SSH connectivity
Overview
Section titled “Overview”Clawforce establishes a secure connection to each agent instance using SSH. This connection carries all traffic to the instance — browser access, terminal sessions, file operations — without requiring any ports to be opened or configured on the instance side.
From a user’s perspective, the connection is automatic and invisible: click Browser or Terminal and you’re in. Under the hood, Clawforce authenticates using a single global ED25519 key pair, monitors connection health continuously, and reconnects automatically if anything drops.
SSH key management
Section titled “SSH key management”Global key pair
Section titled “Global key pair”Clawforce generates one ED25519 key pair on first run, stored in the data
directory (/app/data/ssh_key and /app/data/ssh_key.pub).

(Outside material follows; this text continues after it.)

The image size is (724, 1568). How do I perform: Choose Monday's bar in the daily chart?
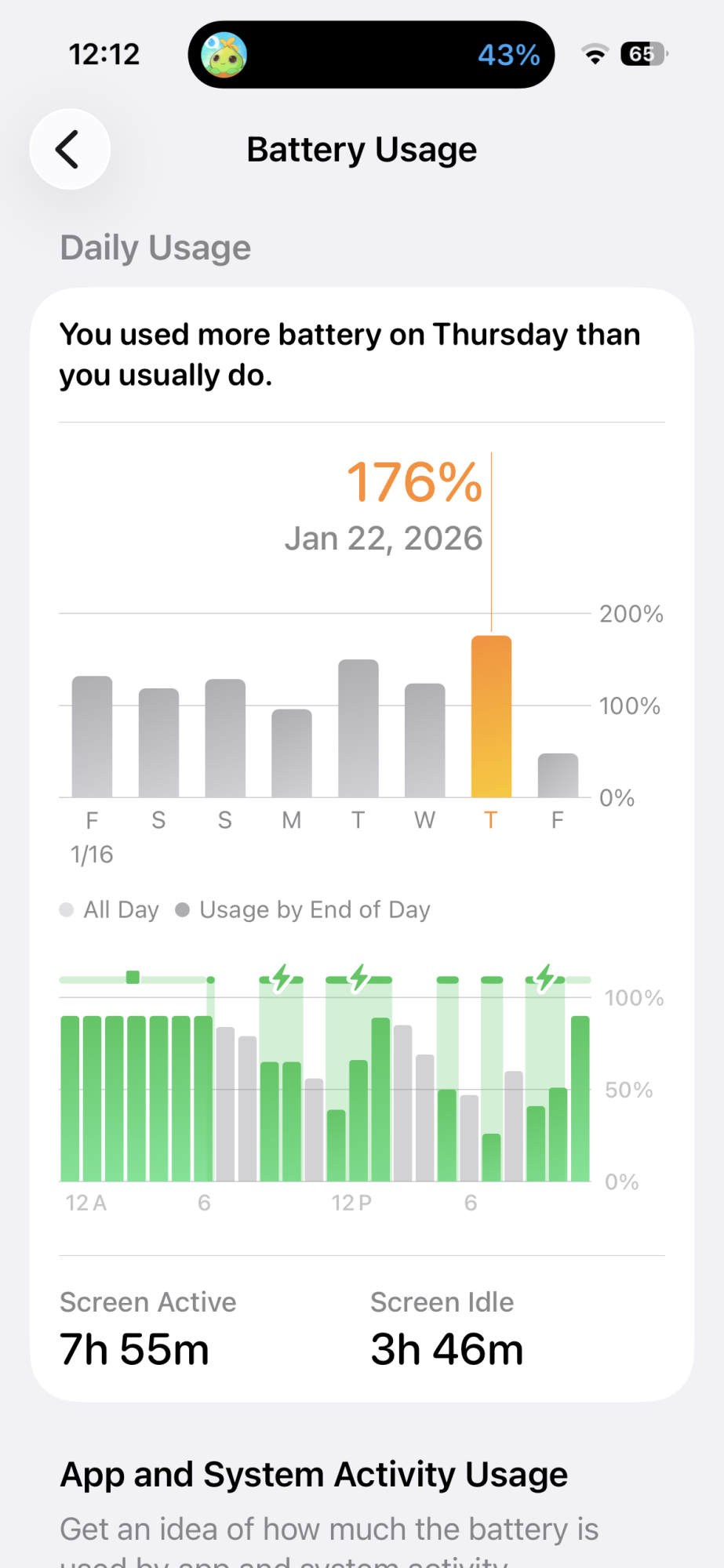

The same public key is uploaded to every
agent’s authorized_keys when a connection is established.
Key upload on connect
Section titled “Key upload on connect”Before establishing an SSH connection, Clawforce uses the orchestrator (via kubectl exec or docker exec)
to write the public key to the agent’s /root/.ssh/authorized_keys. This ensures connectivity even after a
container restart that clears the filesystem.
Connection States
Section titled “Connection States”On the instance details tab you can check the SSH connection status:
| State | Meaning |
|---|---|
| Disconnected | No active connection; not attempting to connect |
| Connecting | Initial connection attempt in progress |
| Connected | SSH tunnel is active |
| Reconnecting | Connection lost; retrying automatically |
| Failed | All retry attempts exhausted |
Health monitoring
Section titled “Health monitoring”Clawforce monitors connections at three layers:
| Layer | Interval | Method |
|---|---|---|
| SSH keepalive | 30 s | SSH protocol-level ping |
| App health check | 30 s | echo ping command over SSH |
| Tunnel health | 60 s | TCP probe to local tunnel port |
If any layer detects a failure, automatic reconnection is triggered.
SSH key rotation
Section titled “SSH key rotation”Rotate the global key pair from Settings → SSH Keys → Rotate key. The rotation process maintains live connectivity throughout — both old and new keys work temporarily while the switch is made.